The Brezhnev Era

Russia Table of Contents

The regime that followed Khrushchev took a much more conservative approach to most problems. Stalinism did not return, but there was less latitude for individual expression. Foreign relations continued to roller-coaster, with the invasion of Afghanistan in 1979 constituting a major setback for relations with the West. The Soviet economy continued to falter, reaping no apparent benefit from the end of Khrushchev's economic experimentation.

The Rise of Brezhnev

Leonid BrezhnevAfter removing Khrushchev from power, the leaders of the Politburo (as the Presidium was renamed in 1966 by the Twenty-Third Party Congress) and Secretariat again established a collective leadership. As was the case following Stalin's death, several individuals, including Aleksey Kosygin, Nikolay Podgornyy, and Leonid Brezhnev, contended for power behind a facade of unity. Kosygin accepted the position of prime minister, which he held until his retirement in 1980. Brezhnev, who took the post of first secretary, may have been viewed originally by his colleagues as an interim appointee.
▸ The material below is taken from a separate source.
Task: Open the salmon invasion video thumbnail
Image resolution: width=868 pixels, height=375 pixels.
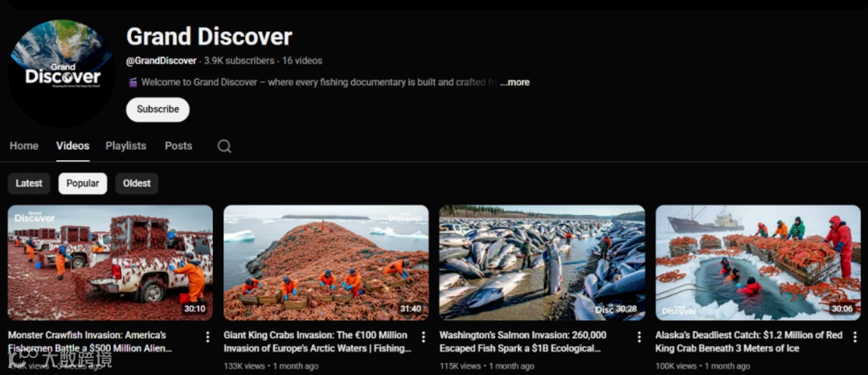Action: pos(542,262)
Born to a Russian worker's family in 1906, Brezhnev became a Khrushchev protégé early in his career and through his patron's influence rose to membership in the Presidium. As his own power grew, Brezhnev built up a coterie of followers whom he, as first secretary, gradually maneuvered into powerful positions. At the same time, Brezhnev slowly demoted or isolated possible contenders for his office. For instance, in December 1965 he succeeded in elevating Podgornyy to the ceremonial position of chairman of the Presidium of the Supreme Soviet, the highest legislative organization in the government, thus eliminating him as a rival. But Brezhnev's rise was very gradual; only in 1971, when he succeeded in appointing four close associates to the Politburo, did it become clear that his was the most influential voice in the collective leadership. After several more personnel changes, Brezhnev assumed the chairmanship of the Presidium of the Supreme Soviet in 1977, confirming his primacy in both party and state.

The years after Khrushchev were notable for the stability of the cadres, groups of activists in responsible and influential positions in the party and state apparatus. By introducing the slogan "Trust in Cadres" in 1965, Brezhnev won the support of many bureaucrats wary of the constant reorganizations of the Khrushchev era and eager for security in established hierarchies. Indicative of the stability of the period is the fact that nearly half of the Central Committee members in 1981 were holdovers from fifteen years earlier. The corollary to this stability was the aging of Soviet leaders; the average age of Politburo members rose from fifty-five in 1966 to sixty-eight in 1982. The Soviet leadership (or the "gerontocracy," as it was referred to in the West) became increasingly conservative and ossified.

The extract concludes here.